That is because we often become the surgeon’s eyes. When the surgeon is operating through a tiny incision, they often need echocardiography to guide them. We perform the intra-operative echo. Also, we may have to use special techniques such as one-lung anesthesia, where we must deflate one lung to give the surgeon better access to the heart.

The hybrid operating room will facilitate the advancement of minimally invasive and multidisciplinary techniques because the hybrid room is basically a cross between an operating room and a cath lab.

The Beat: So, is this all changing the role of anesthesiology?

Dr. Lambert: When you think about who we are, what our brand is, we’re master facilitators. We don’t do surgery, but we make surgery safer and more comfortable. We are direct care providers, but at the same time, we make other types of care possible.

The intensive care unit is the exception, where we run the Cardiac Surgery ICU in close collaboration with a multidisciplinary team obviously, but we are the primary drivers in the ICU.

→ **Problem 1**:
Name every kind of hospital room or unit mentioned in the interview extract on cardiac anesthesiology.
→ **Problem 2**:
Resume the interview extract on cardiac anesthesiology, picking up right after its last sentence.

→ **Data supplied**:
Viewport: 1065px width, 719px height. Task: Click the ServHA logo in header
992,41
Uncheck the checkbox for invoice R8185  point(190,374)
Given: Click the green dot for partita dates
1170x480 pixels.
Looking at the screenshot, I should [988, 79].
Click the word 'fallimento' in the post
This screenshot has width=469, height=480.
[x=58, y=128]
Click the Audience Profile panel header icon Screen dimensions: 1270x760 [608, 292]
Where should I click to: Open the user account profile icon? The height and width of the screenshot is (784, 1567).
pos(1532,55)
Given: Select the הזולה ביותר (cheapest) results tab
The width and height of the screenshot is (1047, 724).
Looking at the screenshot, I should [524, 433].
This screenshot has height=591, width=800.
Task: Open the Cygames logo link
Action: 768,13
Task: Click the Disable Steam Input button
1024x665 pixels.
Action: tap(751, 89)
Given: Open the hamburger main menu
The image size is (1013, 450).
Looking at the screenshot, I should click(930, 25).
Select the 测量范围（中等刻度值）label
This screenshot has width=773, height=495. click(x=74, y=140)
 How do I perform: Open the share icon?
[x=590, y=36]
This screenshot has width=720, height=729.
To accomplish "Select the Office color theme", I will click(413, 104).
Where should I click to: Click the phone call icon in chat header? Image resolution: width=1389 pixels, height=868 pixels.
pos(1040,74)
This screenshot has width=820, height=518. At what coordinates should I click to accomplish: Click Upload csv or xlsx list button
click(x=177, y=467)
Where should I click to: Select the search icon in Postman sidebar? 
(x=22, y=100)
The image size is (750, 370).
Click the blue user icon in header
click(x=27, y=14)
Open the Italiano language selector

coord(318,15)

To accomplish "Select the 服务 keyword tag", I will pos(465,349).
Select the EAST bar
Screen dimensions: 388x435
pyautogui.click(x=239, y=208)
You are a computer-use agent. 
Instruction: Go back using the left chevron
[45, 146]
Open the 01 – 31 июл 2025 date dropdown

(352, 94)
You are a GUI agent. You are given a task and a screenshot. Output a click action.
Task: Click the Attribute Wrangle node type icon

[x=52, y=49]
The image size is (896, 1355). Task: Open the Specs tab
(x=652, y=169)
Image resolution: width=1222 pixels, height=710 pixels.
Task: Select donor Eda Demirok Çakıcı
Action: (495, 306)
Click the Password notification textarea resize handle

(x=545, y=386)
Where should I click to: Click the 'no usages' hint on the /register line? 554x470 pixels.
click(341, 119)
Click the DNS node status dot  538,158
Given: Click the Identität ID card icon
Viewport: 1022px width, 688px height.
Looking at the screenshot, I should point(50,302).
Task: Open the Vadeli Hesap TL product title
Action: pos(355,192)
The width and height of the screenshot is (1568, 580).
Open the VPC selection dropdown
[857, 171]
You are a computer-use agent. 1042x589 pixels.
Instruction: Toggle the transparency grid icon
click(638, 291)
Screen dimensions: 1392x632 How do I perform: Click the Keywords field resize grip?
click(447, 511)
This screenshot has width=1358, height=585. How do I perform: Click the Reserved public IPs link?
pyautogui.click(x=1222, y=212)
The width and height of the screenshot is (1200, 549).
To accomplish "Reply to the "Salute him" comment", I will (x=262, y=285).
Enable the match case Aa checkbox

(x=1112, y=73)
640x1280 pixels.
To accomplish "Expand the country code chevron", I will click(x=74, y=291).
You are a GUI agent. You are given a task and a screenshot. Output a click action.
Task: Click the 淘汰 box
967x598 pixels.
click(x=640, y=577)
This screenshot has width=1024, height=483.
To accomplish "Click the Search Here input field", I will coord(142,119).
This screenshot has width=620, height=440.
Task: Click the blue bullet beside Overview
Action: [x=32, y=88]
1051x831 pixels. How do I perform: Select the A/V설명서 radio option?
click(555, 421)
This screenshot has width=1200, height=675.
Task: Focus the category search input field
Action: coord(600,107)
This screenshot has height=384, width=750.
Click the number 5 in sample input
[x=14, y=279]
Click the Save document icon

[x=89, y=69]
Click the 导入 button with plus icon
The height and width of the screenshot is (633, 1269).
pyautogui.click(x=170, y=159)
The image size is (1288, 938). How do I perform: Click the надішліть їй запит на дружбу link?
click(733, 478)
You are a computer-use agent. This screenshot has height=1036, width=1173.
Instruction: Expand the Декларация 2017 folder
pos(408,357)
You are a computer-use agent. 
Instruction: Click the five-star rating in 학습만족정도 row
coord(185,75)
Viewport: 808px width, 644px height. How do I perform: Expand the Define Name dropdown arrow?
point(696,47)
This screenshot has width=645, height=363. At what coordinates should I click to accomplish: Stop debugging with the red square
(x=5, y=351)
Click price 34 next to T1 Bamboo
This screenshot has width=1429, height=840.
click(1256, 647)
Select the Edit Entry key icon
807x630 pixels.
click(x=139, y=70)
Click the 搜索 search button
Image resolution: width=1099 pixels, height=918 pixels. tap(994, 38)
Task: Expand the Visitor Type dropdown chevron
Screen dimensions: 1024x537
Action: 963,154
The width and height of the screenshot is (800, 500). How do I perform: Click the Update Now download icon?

→ **Exercise response 1**:
hybrid operating room; operating room; cath lab; Cardiac Surgery ICU (intensive care unit)

→ **Exercise response 2**:
By training, anesthesiologists are natural resuscitators. So the CSICU is a logical extension of what we do in the operating room. I think of us as comprehensive perioperative cardiac physicians. We are involved in the pre-op process—the selection and preparation of the patient—through the safe intra-operative anesthesia care, assistance of the surgeons, transesophageal echo, etc., through the post-operative ICU care. And then we deliver the patient back to the floor after the acute perioperative period. This has been our model of anesthesia care at the Heart Institute for many years.

The Beat: Beyond the hybrid operating room, what will our expansion bring to the table?

Dr. Lambert: The greatest strength of the Heart Institute is its people, and its people could function in any environment and still be great people. But if you provide them with state-of-the-art infrastructure within which to perform, they will obviously perform at their highest potential.

The new building provides a much needed infrastructure renewal. At the same time, the Heart Institute will not just be better, it will be bigger. What it means for us is that we have to grow the division because the needs of the Institute are rapidly growing. But we have to do this without betraying our high quality standards, not only of clinical excellence but also in our academic mission as educators and researchers.

The Beat: What are your priorities in research and training?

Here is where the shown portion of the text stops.